Saved data entries
──────────────────────────────
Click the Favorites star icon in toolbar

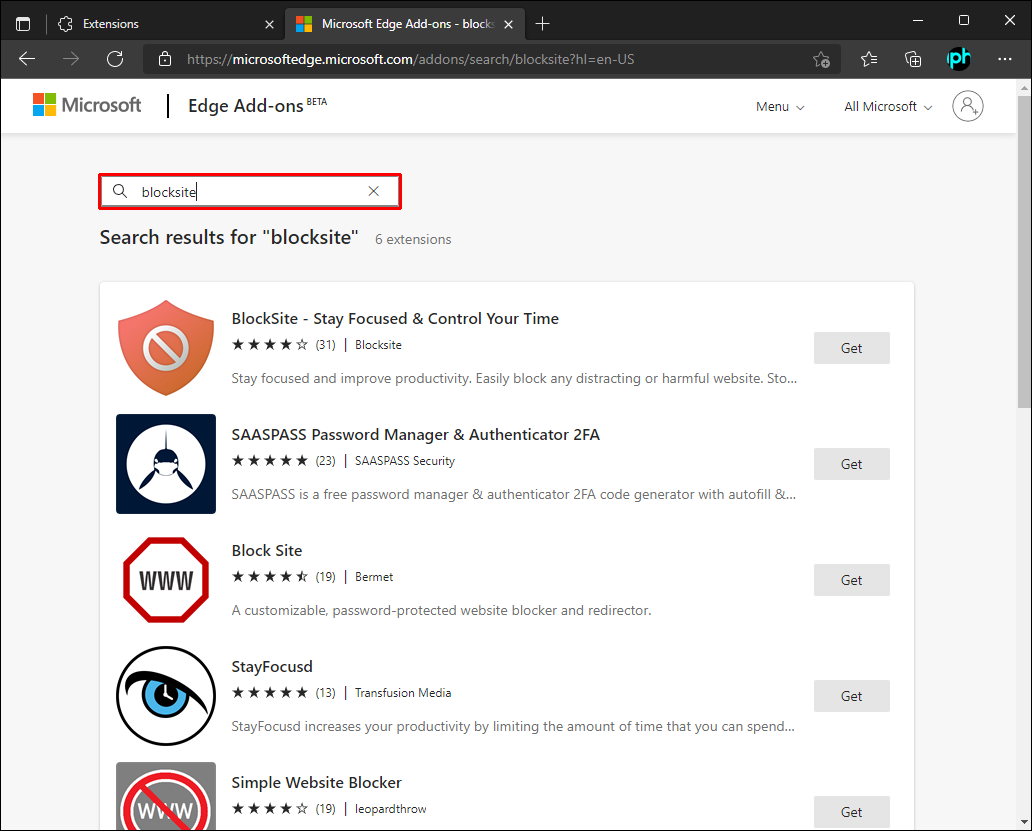click(869, 59)
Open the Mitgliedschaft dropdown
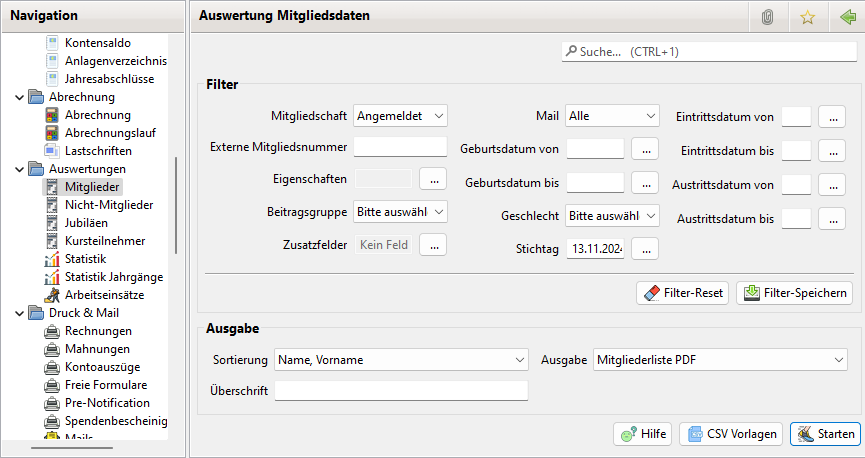Screen dimensions: 865x458 click(x=401, y=116)
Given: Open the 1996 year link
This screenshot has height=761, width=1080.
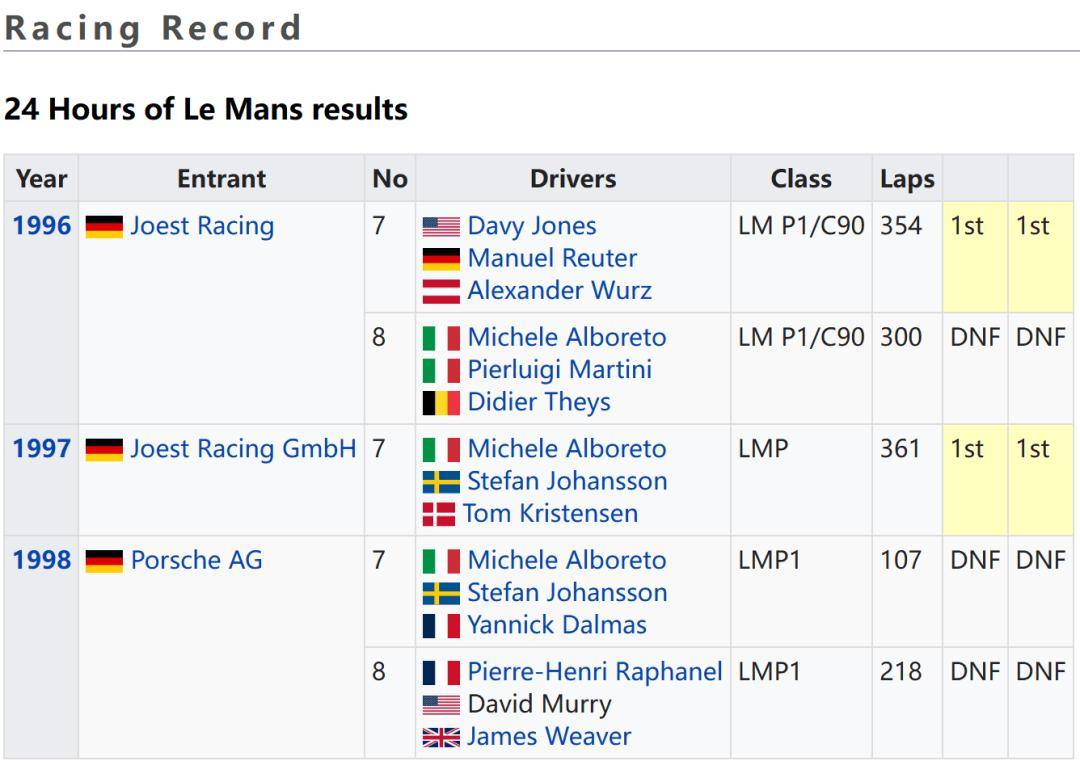Looking at the screenshot, I should pyautogui.click(x=42, y=226).
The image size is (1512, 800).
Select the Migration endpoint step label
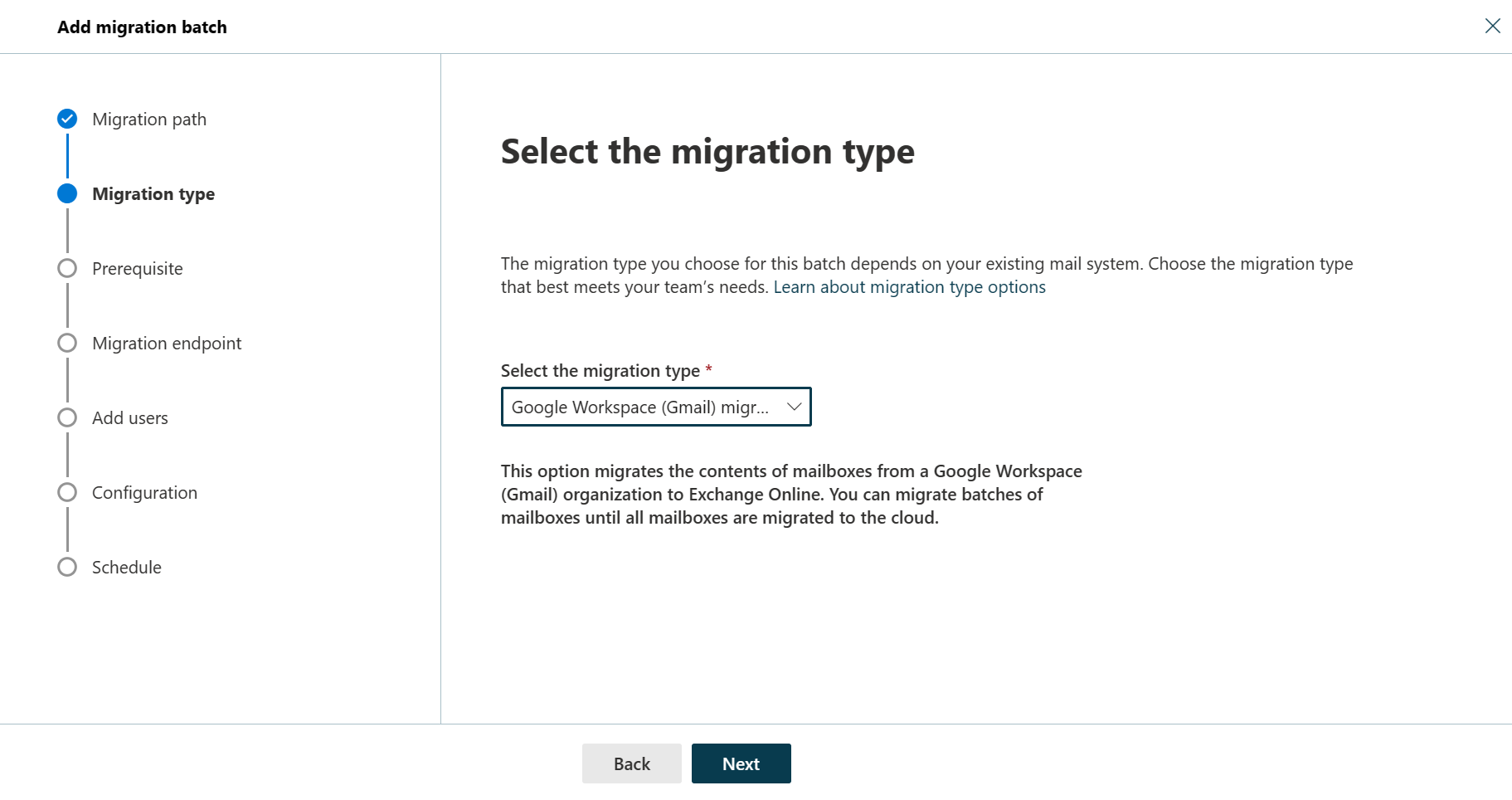(167, 344)
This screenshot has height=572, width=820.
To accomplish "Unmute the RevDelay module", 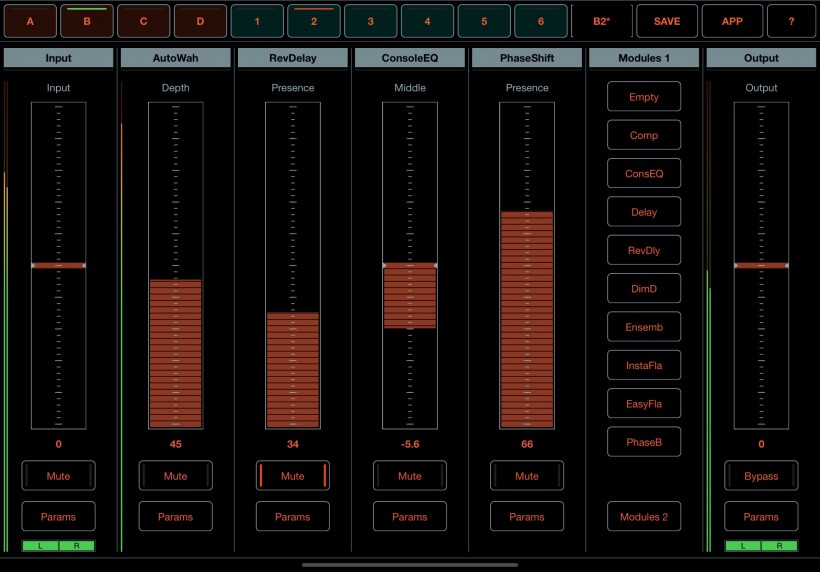I will (292, 476).
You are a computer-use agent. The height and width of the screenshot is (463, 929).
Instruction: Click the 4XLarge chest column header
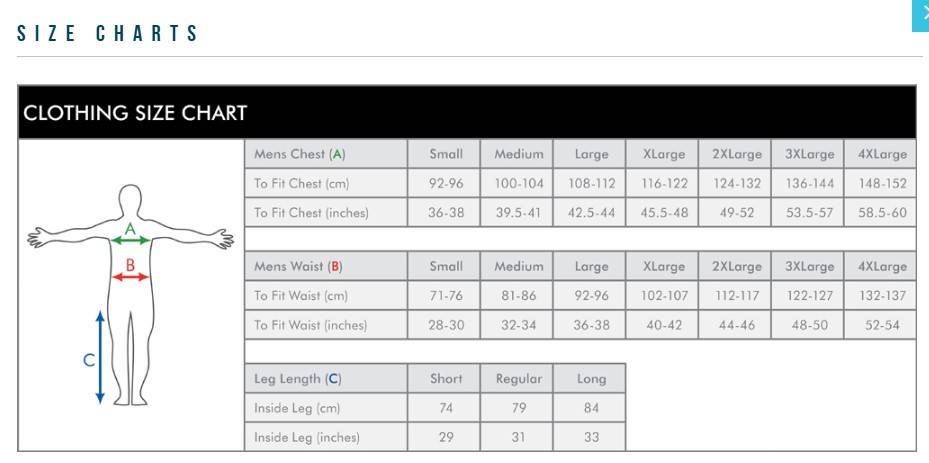point(881,154)
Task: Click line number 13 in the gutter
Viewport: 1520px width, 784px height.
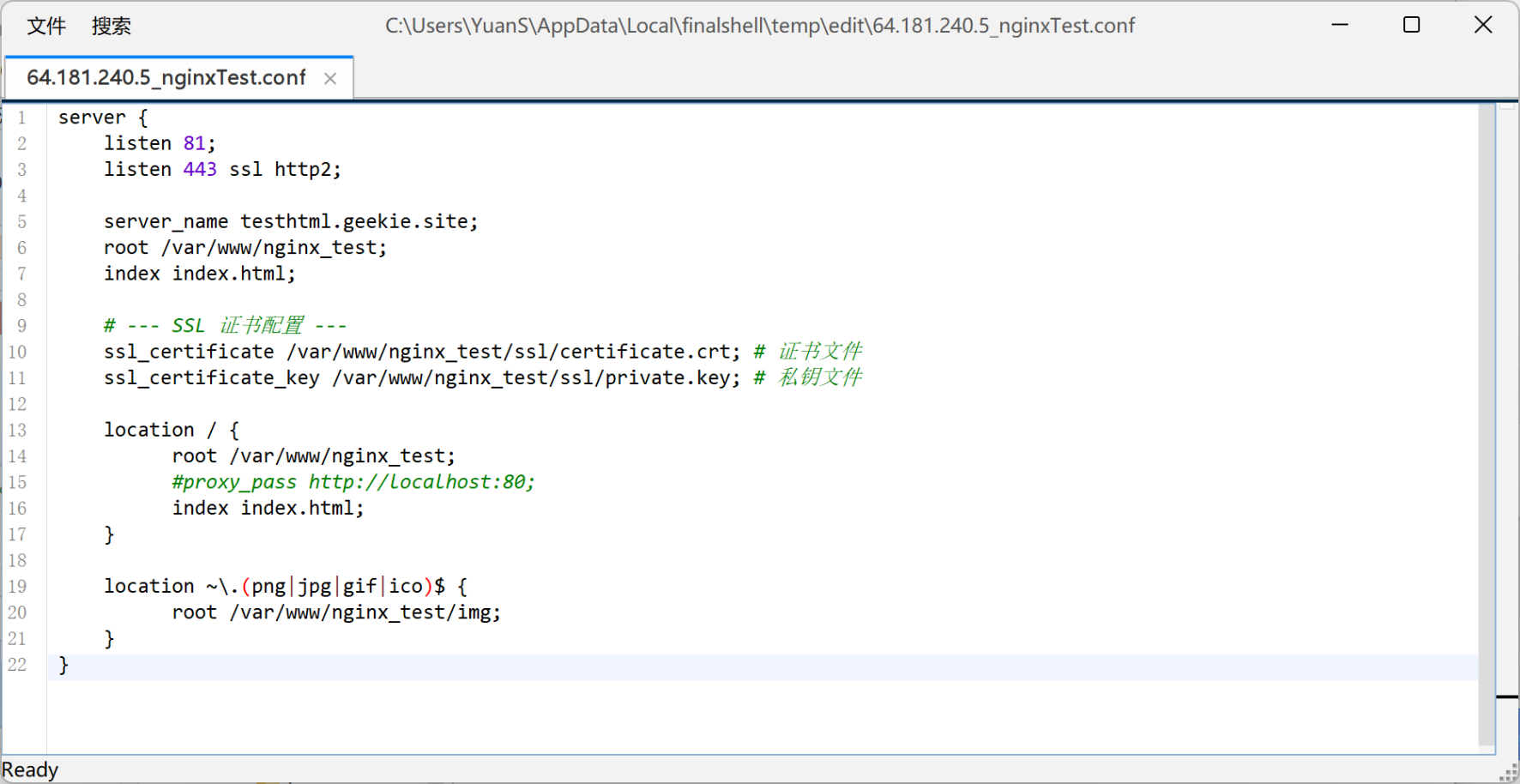Action: click(18, 431)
──────────────────────────────
EXERCISE OBJECTIVE
Write out exactly the lines from the one containing "Instruction: Click the" through the end of the entries, both included. Pictures are not copied.

YOUR RESPONSE
Instruction: Click the 4XLarge chest column header
point(881,154)
Task: Click line number 13 in the gutter
Viewport: 1520px width, 784px height.
Action: click(18, 431)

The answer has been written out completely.